Lukas Stegmaier

Advisors
Marlies Nitschke (M.Sc.), Prof. Dr. Anne Koelewijn

Duration
10/2020 – 03/2020

Abstract

Humans can perform tasks in many different ways. For example, to go from A to B, they could walk, run, skip, or hop. However, humans choose to walk at a low speed and run at a high speed very consistently. If we understand the mechanism that chooses the way a task is performed, we can make accurate predictions of human movements, which could aid the design of running shoes, prosthetic legs, and other walking aids.

This mechanism is related to energy efficiency. Gait parameters, such as the step rate, are chosen to minimize energy expenditure [1], and people even change their movement if a different step rate is optimal [2]. However, in other movements, such as bicycling, effort, which is related to the muscle activation, is minimized [3]. Recently, an experiment also pointed out that effort minimization might also be the determining factor in choosing gait, instead of energy expenditure. These two objective have not been compared before. Furthermore, other objectives, such as stability, and cosmetics, might also be important.

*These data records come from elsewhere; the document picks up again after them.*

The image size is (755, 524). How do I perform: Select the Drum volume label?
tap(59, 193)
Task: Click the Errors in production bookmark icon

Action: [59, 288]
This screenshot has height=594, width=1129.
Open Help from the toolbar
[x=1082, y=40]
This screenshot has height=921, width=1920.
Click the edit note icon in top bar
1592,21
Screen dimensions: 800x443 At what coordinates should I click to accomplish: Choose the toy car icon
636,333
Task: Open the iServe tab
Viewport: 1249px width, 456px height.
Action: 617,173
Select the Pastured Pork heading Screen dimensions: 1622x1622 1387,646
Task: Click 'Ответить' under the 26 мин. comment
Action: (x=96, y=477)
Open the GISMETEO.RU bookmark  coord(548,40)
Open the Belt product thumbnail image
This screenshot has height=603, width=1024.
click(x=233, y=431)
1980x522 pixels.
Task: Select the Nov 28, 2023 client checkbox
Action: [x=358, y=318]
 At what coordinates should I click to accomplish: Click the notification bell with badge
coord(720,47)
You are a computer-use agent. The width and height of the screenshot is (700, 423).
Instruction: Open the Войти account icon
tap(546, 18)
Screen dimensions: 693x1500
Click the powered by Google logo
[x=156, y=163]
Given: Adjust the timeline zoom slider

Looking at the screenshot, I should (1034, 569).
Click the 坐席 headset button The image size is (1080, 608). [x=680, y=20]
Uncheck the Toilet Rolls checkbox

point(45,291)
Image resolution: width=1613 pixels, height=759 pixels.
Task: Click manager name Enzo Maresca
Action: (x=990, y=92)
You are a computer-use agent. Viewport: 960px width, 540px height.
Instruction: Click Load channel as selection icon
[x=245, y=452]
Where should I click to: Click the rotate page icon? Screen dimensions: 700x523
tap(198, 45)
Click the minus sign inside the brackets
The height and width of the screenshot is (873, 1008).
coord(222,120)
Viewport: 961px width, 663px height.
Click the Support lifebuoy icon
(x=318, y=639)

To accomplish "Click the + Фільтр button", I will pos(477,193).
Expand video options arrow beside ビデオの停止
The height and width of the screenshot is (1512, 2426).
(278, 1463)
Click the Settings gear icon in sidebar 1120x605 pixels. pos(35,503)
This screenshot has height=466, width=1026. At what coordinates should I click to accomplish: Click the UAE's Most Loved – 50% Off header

Therefore, we aim to investigate what objectives are important in choosing the movement pattern in gait. Inverse optimal control is a tool that allows us to evaluate different objectives [4]. Specifically, the goal is to compare the objective of minimizing effort to the objective of minimizing energy expenditure. A data set of gait at different speeds and slopes is available. The goal of this project is to implement an inverse optimal control approach to find an objective that can predict walking at these different speeds and slopes. An existing software package for gait simulations will be extended to allow for inverse optimal control.

References

1. Zarrugh, Mohamed et al.: Optimization of energy expenditure during level walking. European journal of applied physiology and occupational physiology, 1974.
2. Selinger, Jessica et al.: Humans can continuously optimize energetic cost during walking. Current Biology, 2015.
3. Ansley, Les and Cangley, Patrick: Determinants of optimal cadence during cycling. European journal of sport science, 2009.
4. Clever, Debora and Mombaur, Katja: Inverse optimal control as a tool to understand human movement. In Geometric and Numerical Foundations of Movements, 2017.